04 Jan

„Übersetzer persönlich“: 4 Frauen und 2 ziemlich exotische Sprachen

Schöne Dezember-Tradition

Alle Jahre wieder werden im Rahmen der letzten MÜF-Veranstaltung des Jahres drei Mitglieder als Überraschungsgäste vorgestellt.

Moderatorin Regina Rawlinson begrüßte am 14. 12. 2017 die in der Bibliothek des Literaturhauses so zahlreich wie noch nie erschienenen Gäste (erstmals mit einem Mikrophon) und sorgte mit ihren ein- und überleitenden Worten wie gewohnt für ein heiter-entspanntes Gesprächsklima.

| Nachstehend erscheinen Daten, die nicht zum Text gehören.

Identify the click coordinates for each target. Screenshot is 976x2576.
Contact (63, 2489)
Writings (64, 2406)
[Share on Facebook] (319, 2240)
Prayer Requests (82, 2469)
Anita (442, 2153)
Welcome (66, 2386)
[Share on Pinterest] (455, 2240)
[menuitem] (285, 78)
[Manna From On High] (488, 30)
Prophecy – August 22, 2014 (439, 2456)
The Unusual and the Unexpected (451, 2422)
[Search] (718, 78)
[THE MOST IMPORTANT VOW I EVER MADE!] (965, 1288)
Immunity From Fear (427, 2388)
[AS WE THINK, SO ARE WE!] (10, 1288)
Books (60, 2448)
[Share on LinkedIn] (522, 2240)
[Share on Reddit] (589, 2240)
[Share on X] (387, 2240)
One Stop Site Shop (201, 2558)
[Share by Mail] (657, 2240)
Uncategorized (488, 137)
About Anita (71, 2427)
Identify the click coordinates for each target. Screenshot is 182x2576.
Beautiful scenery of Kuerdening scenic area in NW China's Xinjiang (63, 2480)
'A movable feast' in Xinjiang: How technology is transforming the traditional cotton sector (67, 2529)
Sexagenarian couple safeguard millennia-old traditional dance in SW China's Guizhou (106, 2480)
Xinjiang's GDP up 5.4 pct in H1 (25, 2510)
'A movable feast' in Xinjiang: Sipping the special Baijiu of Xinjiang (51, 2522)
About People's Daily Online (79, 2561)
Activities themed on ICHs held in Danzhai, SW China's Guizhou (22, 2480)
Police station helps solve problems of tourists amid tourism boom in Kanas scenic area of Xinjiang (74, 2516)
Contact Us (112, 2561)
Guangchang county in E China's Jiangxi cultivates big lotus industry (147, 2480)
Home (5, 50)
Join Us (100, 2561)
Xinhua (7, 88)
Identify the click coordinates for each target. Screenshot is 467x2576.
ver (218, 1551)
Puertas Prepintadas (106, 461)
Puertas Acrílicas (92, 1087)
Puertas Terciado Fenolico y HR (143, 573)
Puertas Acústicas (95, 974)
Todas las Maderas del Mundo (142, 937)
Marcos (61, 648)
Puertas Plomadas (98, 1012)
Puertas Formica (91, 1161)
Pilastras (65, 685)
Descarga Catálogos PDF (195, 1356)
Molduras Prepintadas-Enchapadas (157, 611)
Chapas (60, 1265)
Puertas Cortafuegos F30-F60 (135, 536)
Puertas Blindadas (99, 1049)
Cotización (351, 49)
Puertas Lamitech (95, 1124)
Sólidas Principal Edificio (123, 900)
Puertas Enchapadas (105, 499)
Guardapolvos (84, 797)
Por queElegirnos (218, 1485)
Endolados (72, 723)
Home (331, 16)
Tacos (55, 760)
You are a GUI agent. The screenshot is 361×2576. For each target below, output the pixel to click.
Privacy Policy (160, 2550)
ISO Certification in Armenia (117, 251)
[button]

Von Essen über Lausanne mitten hinein in die Münchner Literaturszene: Sabine Herting

Gast No. 1 war die in Essen geborene Sabine Herting – Unterstützung aus dem Ruhrgebiet für Regina also – die berichtete, sie habe schon in der Kindheit stets viel gelesen und den Traum gehegt, später „irgendwas mit Büchern“ zu machen. Dem Abi an der Klosterschule folgte zunächst ein vierjähriger Aufenthalt in Lausanne, wo sie französische Sprache und Literatur studierte. Nach der Rückkehr aus der Schweiz ging es nach Bonn, wo sie dann Romanistik, Hispanistik und Germanistik studierte.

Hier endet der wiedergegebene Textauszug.